■ TO DO ■
Copy the data below line for line, changing nothing.

Records:
-- -- --

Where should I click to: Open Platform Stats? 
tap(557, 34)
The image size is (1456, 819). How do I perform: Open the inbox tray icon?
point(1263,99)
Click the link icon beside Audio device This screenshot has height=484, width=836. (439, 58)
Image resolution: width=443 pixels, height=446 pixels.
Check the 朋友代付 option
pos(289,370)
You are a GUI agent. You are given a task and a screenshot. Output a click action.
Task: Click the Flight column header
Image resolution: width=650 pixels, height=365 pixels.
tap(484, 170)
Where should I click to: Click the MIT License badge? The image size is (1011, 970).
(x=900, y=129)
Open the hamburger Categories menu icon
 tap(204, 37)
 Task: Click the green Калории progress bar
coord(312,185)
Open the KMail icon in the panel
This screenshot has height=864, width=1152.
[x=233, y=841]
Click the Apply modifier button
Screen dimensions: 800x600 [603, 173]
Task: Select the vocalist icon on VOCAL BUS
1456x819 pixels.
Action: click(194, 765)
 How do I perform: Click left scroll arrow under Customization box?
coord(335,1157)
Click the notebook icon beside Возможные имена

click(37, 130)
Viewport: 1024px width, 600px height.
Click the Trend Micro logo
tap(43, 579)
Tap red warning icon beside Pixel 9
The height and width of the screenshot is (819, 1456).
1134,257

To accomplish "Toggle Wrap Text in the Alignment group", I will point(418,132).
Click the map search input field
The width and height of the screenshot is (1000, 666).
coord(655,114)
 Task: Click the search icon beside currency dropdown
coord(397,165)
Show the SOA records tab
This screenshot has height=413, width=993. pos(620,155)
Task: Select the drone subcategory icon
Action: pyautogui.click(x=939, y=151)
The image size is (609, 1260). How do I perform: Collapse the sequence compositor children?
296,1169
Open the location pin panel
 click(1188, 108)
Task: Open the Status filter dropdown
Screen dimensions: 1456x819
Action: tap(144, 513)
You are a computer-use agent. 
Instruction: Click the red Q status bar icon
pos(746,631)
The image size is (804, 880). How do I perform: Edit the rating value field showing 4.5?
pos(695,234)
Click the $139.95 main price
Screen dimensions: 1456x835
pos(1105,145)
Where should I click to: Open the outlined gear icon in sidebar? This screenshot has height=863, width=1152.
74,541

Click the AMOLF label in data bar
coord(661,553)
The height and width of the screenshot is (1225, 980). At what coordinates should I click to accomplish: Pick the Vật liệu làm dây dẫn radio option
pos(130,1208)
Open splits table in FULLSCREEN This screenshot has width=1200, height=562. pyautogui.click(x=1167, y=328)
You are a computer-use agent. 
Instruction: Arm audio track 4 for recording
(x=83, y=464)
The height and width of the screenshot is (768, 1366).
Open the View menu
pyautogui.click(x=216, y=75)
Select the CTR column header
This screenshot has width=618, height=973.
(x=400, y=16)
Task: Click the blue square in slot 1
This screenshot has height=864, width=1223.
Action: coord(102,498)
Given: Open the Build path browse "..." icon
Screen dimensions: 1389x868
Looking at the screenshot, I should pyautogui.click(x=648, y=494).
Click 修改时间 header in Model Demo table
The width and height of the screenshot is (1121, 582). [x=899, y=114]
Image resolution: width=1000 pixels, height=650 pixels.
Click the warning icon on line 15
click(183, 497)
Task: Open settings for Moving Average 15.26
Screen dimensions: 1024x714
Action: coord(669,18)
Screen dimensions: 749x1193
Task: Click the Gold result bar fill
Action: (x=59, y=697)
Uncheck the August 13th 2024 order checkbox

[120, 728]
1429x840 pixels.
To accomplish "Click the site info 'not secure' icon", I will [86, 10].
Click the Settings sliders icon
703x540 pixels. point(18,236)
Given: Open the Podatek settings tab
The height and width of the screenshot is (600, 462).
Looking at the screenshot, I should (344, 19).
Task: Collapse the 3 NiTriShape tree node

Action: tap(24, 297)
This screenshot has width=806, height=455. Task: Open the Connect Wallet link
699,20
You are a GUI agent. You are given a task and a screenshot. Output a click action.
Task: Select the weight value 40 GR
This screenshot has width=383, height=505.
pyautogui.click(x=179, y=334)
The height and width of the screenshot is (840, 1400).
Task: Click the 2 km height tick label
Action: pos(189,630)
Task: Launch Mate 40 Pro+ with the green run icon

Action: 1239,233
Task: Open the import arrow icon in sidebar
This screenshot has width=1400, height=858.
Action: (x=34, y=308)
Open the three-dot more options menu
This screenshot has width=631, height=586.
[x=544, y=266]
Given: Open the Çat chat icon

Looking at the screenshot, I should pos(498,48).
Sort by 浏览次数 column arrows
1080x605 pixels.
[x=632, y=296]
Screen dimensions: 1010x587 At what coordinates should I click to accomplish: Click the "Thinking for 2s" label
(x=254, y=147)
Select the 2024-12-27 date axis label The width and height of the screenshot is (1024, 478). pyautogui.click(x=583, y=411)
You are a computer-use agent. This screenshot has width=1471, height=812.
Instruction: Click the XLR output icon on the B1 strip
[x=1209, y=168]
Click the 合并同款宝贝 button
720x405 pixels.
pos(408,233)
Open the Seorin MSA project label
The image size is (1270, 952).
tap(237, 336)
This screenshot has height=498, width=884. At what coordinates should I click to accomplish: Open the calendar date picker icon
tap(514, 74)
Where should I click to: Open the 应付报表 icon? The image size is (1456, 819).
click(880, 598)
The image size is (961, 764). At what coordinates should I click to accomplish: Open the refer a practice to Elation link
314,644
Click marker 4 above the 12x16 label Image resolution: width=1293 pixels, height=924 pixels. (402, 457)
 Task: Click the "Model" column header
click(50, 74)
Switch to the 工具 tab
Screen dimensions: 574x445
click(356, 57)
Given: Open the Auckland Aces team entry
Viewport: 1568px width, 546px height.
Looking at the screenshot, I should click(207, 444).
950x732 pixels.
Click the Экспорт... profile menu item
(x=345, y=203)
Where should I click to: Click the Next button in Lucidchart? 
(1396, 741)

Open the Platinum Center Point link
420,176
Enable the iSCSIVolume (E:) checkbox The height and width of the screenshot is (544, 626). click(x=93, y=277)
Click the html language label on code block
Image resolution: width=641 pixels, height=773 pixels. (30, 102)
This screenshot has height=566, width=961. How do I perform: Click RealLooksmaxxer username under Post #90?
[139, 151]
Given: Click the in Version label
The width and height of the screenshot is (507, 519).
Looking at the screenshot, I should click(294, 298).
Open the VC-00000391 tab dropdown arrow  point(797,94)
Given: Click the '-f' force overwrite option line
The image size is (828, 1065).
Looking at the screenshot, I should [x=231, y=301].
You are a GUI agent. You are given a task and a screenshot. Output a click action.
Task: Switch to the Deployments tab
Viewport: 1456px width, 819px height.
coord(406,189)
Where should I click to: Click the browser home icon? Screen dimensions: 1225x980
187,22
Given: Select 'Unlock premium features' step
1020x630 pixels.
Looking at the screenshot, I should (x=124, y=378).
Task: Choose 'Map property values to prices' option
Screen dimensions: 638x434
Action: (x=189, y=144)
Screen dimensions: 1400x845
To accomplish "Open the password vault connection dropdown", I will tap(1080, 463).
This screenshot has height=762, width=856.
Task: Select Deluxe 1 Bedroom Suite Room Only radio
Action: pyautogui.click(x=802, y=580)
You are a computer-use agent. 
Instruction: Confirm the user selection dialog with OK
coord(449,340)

-- -- --

■ OUTPUT FOR THIS TASK ■
Where should I click to: Open Platform Stats? 
tap(557, 34)
The image size is (1456, 819). How do I perform: Open the inbox tray icon?
point(1263,99)
Click the link icon beside Audio device This screenshot has height=484, width=836. (439, 58)
Image resolution: width=443 pixels, height=446 pixels.
Check the 朋友代付 option
pos(289,370)
You are a GUI agent. You are given a task and a screenshot. Output a click action.
Task: Click the Flight column header
Image resolution: width=650 pixels, height=365 pixels.
tap(484, 170)
Where should I click to: Click the MIT License badge? The image size is (1011, 970).
(x=900, y=129)
Open the hamburger Categories menu icon
 tap(204, 37)
 Task: Click the green Калории progress bar
coord(312,185)
Open the KMail icon in the panel
This screenshot has height=864, width=1152.
[x=233, y=841]
Click the Apply modifier button
Screen dimensions: 800x600 [603, 173]
Task: Select the vocalist icon on VOCAL BUS
1456x819 pixels.
Action: click(194, 765)
 How do I perform: Click left scroll arrow under Customization box?
coord(335,1157)
Click the notebook icon beside Возможные имена

click(37, 130)
Viewport: 1024px width, 600px height.
Click the Trend Micro logo
tap(43, 579)
Tap red warning icon beside Pixel 9
The height and width of the screenshot is (819, 1456).
1134,257

To accomplish "Toggle Wrap Text in the Alignment group", I will point(418,132).
Click the map search input field
The width and height of the screenshot is (1000, 666).
coord(655,114)
 Task: Click the search icon beside currency dropdown
coord(397,165)
Show the SOA records tab
This screenshot has height=413, width=993. pos(620,155)
Task: Select the drone subcategory icon
Action: pyautogui.click(x=939, y=151)
The image size is (609, 1260). How do I perform: Collapse the sequence compositor children?
296,1169
Open the location pin panel
 click(1188, 108)
Task: Open the Status filter dropdown
Screen dimensions: 1456x819
Action: tap(144, 513)
You are a computer-use agent. 
Instruction: Click the red Q status bar icon
pos(746,631)
The image size is (804, 880). How do I perform: Edit the rating value field showing 4.5?
pos(695,234)
Click the $139.95 main price
Screen dimensions: 1456x835
pos(1105,145)
Where should I click to: Open the outlined gear icon in sidebar? This screenshot has height=863, width=1152.
74,541

Click the AMOLF label in data bar
coord(661,553)
The height and width of the screenshot is (1225, 980). At what coordinates should I click to accomplish: Pick the Vật liệu làm dây dẫn radio option
pos(130,1208)
Open splits table in FULLSCREEN This screenshot has width=1200, height=562. pyautogui.click(x=1167, y=328)
You are a computer-use agent. 
Instruction: Arm audio track 4 for recording
(x=83, y=464)
The height and width of the screenshot is (768, 1366).
Open the View menu
pyautogui.click(x=216, y=75)
Select the CTR column header
This screenshot has width=618, height=973.
(x=400, y=16)
Task: Click the blue square in slot 1
This screenshot has height=864, width=1223.
Action: coord(102,498)
Given: Open the Build path browse "..." icon
Screen dimensions: 1389x868
Looking at the screenshot, I should pyautogui.click(x=648, y=494).
Click 修改时间 header in Model Demo table
The width and height of the screenshot is (1121, 582). [x=899, y=114]
Image resolution: width=1000 pixels, height=650 pixels.
Click the warning icon on line 15
click(183, 497)
Task: Open settings for Moving Average 15.26
Screen dimensions: 1024x714
Action: coord(669,18)
Screen dimensions: 749x1193
Task: Click the Gold result bar fill
Action: (x=59, y=697)
Uncheck the August 13th 2024 order checkbox

[120, 728]
1429x840 pixels.
To accomplish "Click the site info 'not secure' icon", I will [86, 10].
Click the Settings sliders icon
703x540 pixels. point(18,236)
Given: Open the Podatek settings tab
The height and width of the screenshot is (600, 462).
Looking at the screenshot, I should (344, 19).
Task: Collapse the 3 NiTriShape tree node

Action: tap(24, 297)
This screenshot has width=806, height=455. Task: Open the Connect Wallet link
699,20
You are a GUI agent. You are given a task and a screenshot. Output a click action.
Task: Select the weight value 40 GR
This screenshot has width=383, height=505.
pyautogui.click(x=179, y=334)
The height and width of the screenshot is (840, 1400).
Task: Click the 2 km height tick label
Action: pos(189,630)
Task: Launch Mate 40 Pro+ with the green run icon

Action: 1239,233
Task: Open the import arrow icon in sidebar
This screenshot has width=1400, height=858.
Action: (x=34, y=308)
Open the three-dot more options menu
This screenshot has width=631, height=586.
[x=544, y=266]
Given: Open the Çat chat icon

Looking at the screenshot, I should pos(498,48).
Sort by 浏览次数 column arrows
1080x605 pixels.
[x=632, y=296]
Screen dimensions: 1010x587 At what coordinates should I click to accomplish: Click the "Thinking for 2s" label
(x=254, y=147)
Select the 2024-12-27 date axis label The width and height of the screenshot is (1024, 478). pyautogui.click(x=583, y=411)
You are a computer-use agent. This screenshot has width=1471, height=812.
Instruction: Click the XLR output icon on the B1 strip
[x=1209, y=168]
Click the 合并同款宝贝 button
720x405 pixels.
pos(408,233)
Open the Seorin MSA project label
The image size is (1270, 952).
tap(237, 336)
This screenshot has height=498, width=884. At what coordinates should I click to accomplish: Open the calendar date picker icon
tap(514, 74)
Where should I click to: Open the 应付报表 icon? The image size is (1456, 819).
click(880, 598)
The image size is (961, 764). At what coordinates should I click to accomplish: Open the refer a practice to Elation link
314,644
Click marker 4 above the 12x16 label Image resolution: width=1293 pixels, height=924 pixels. (402, 457)
 Task: Click the "Model" column header
click(50, 74)
Switch to the 工具 tab
Screen dimensions: 574x445
click(356, 57)
Given: Open the Auckland Aces team entry
Viewport: 1568px width, 546px height.
Looking at the screenshot, I should click(207, 444).
950x732 pixels.
Click the Экспорт... profile menu item
(x=345, y=203)
Where should I click to: Click the Next button in Lucidchart? 
(1396, 741)

Open the Platinum Center Point link
420,176
Enable the iSCSIVolume (E:) checkbox The height and width of the screenshot is (544, 626). click(x=93, y=277)
Click the html language label on code block
Image resolution: width=641 pixels, height=773 pixels. (30, 102)
This screenshot has height=566, width=961. How do I perform: Click RealLooksmaxxer username under Post #90?
[139, 151]
Given: Click the in Version label
The width and height of the screenshot is (507, 519).
Looking at the screenshot, I should click(294, 298).
Open the VC-00000391 tab dropdown arrow  point(797,94)
Given: Click the '-f' force overwrite option line
The image size is (828, 1065).
Looking at the screenshot, I should [x=231, y=301].
You are a GUI agent. You are given a task and a screenshot. Output a click action.
Task: Switch to the Deployments tab
Viewport: 1456px width, 819px height.
coord(406,189)
Where should I click to: Click the browser home icon? Screen dimensions: 1225x980
187,22
Given: Select 'Unlock premium features' step
1020x630 pixels.
Looking at the screenshot, I should (x=124, y=378).
Task: Choose 'Map property values to prices' option
Screen dimensions: 638x434
Action: (x=189, y=144)
Screen dimensions: 1400x845
To accomplish "Open the password vault connection dropdown", I will tap(1080, 463).
This screenshot has height=762, width=856.
Task: Select Deluxe 1 Bedroom Suite Room Only radio
Action: pyautogui.click(x=802, y=580)
You are a computer-use agent. 
Instruction: Confirm the user selection dialog with OK
coord(449,340)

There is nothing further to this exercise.